US 12,001,296 B1
Continuous lock-minimal checkpointing and recovery with a distributed log-based datastore
Abhiram Kumar Hare Ram Singh, Billerica, MA (US); Theodore Allen Carroll, Seattle, WA (US); Nathaniel Vaughan Langman, Manchester by the Sea, MA (US); and Michael Anthony Sciscenti, Laurel, MD (US)
Assigned to Amazon Technologies, Inc., Seattle, WA (US)
Filed by Amazon Technologies, Inc., Seattle, WA (US)
Filed on Sep. 30, 2022, as Appl. No. 17/937,013.

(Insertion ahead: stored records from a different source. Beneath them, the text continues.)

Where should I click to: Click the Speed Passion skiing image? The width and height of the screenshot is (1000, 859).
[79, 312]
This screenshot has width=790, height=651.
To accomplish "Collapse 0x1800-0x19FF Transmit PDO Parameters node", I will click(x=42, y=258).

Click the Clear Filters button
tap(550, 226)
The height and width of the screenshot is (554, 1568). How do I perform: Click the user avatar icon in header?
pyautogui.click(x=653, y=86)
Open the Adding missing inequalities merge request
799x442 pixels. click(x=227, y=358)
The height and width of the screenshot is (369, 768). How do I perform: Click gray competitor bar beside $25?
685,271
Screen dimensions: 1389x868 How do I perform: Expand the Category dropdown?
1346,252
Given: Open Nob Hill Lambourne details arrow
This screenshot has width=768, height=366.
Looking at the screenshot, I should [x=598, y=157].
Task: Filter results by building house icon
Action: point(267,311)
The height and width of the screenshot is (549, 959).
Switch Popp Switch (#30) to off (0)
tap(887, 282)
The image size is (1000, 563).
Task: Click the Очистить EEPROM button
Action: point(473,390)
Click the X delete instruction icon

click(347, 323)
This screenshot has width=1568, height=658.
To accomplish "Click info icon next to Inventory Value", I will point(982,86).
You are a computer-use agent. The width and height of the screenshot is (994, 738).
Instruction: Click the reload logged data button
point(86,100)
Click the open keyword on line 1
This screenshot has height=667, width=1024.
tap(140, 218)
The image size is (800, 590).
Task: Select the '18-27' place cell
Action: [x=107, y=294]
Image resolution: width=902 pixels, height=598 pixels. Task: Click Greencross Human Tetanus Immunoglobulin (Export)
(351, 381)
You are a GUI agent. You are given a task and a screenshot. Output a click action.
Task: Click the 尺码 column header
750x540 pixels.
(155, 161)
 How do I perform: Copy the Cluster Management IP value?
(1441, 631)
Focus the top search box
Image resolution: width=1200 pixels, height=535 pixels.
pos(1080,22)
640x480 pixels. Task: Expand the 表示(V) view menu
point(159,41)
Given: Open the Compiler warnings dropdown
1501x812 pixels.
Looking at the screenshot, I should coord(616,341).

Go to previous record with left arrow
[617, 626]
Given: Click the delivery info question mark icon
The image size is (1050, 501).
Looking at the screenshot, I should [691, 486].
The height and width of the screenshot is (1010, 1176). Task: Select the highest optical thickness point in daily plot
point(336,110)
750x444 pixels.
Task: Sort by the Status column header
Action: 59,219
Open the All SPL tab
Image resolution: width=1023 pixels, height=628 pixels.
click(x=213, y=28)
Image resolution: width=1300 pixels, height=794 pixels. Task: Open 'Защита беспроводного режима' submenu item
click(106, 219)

Int. Cl. G06F 11/14 (2006.01)
CPC G06F 11/1464 (2013.01) [G06F 11/1451 (2013.01); G06F 11/1469 (2013.01)] 20 Claims
OG exemplary drawing
 
1. A computer-implemented method comprising:
adding a node to a cluster of nodes utilizing a log-based datastore based on a determination to scale out the cluster or a determination that another node that was or is in the cluster has experienced a failure or performance issue;
updating a local state of the node to be current, wherein the local state is derived based on a sequence of updates to the log-based data store, the updating comprising:
obtaining, by the node, checkpointed data from a durable datastore, wherein the checkpointed data corresponds to the local state;
updating, by the node, a local data structure based on the obtained checkpointed data;
attaching, by the node, to the log-based datastore at a specific location identified based on the checkpointed data; and
replaying one or more updates, obtained from the log-based datastore via the attachment, to further update the local data structure to be current; and
determining, by the node based on a leader election process, that the node is to act as a designated writer node of the cluster that controls the updating of the log-based datastore based on use of the local state; and
switching, by the node, into a designated writer mode of operation.